Stablecoin regulation still top mind despite government shutdown

On Friday, House Financial Services Committee Chairman Patrick McHenry said stablecoin regulation is still top of mind, despite a possible government shutdown.

Stablecoins are digital currencies that are based on the price of a sovereign currency like the U.S. dollar. Although states like New York have frameworks for issuing stablecoins, the concept of federal rules for stablecoins has lingered on Capitol Hill for years.

McHenry's confidence comes amid the threat of a shutdown that could grind parts of the US federal government to a halt. If lawmakers can't come to an agreement, a lapse in funding could be triggered as soon as Saturday.

The bill on stablecoins is one of two bills that McHenry's committee has produced this year, which aims to legislate for digital assets. The other bill focuses on market structure and clarifications digital asset oversight between the Securities and Exchange Commission and the Commodity Futures Trading Commission.

The House would be required to make its way through the Democrat-controlled Senate and get Biden's signature before becoming the law of the land. But he said he has had 'conversations with really smart senators' on both sides of the aisle that could potentially lend a hand.

The goal is to reach an agreement that will send digital asset regulation to President Biden's desk between now and the beginning of the year, McHenry said. In a speech on stablecoin legislation, he said that'more than a handful' of Democrats supported the bill when it was produced in July.

As Blockchain Association CEO Kristin Smith said last week, Republicans and Democrats agreed on most of the stablecoin bill's text. A state-level path for stablecoin issuers to operate has been a hurdle, he said, but that an option that would provide a state-level path for them to operate has been a hurdle.

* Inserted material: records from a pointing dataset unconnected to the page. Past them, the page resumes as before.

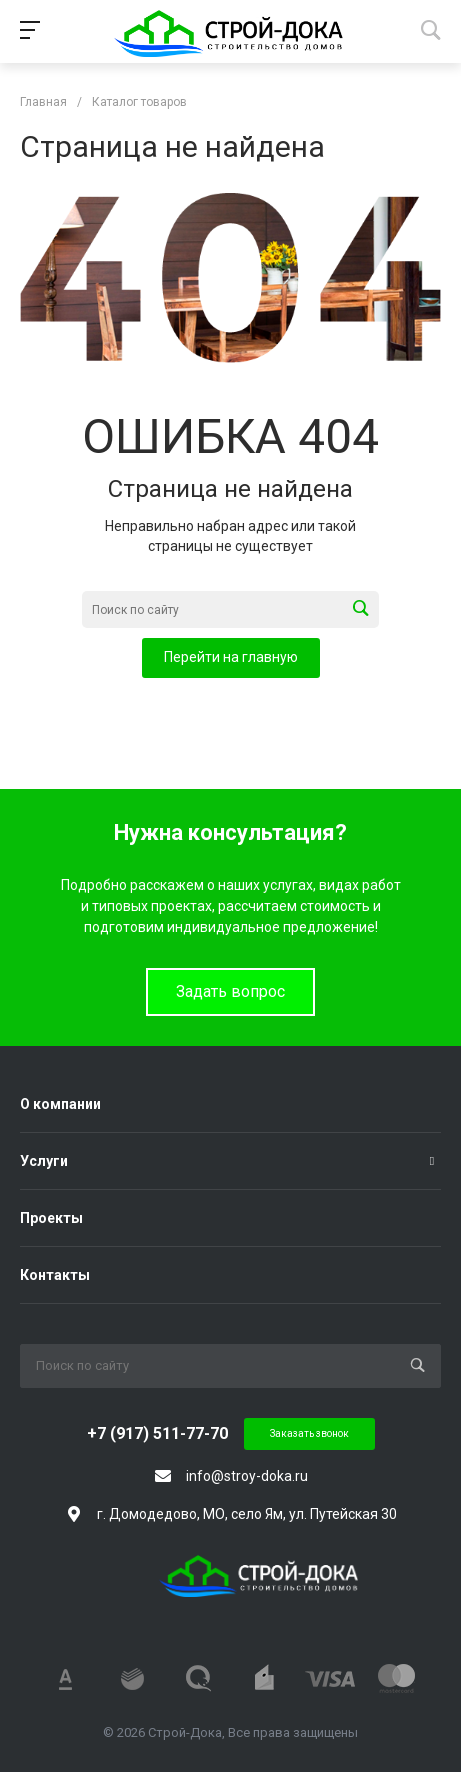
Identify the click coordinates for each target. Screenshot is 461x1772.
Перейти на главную (231, 657)
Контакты (55, 1275)
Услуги (44, 1161)
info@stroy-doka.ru (247, 1476)
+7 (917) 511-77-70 (157, 1433)
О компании (60, 1104)
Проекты (51, 1218)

As for the role that states could play in regulating stablecoins versus the federal government, McHenry said the tension goes beyond crypto itself. But states aren't waiting for federal lawmakers to make their decisions. LegiScan reported that there are currently 17 stablecoin bills in state legislatures at the moment of writing.

s a broader regulatory issue than just digital assets, he said, adding that lawmakers' approach to innovation should embody individual rights. The power within the United States also extends to a state where you don't like the state you live in.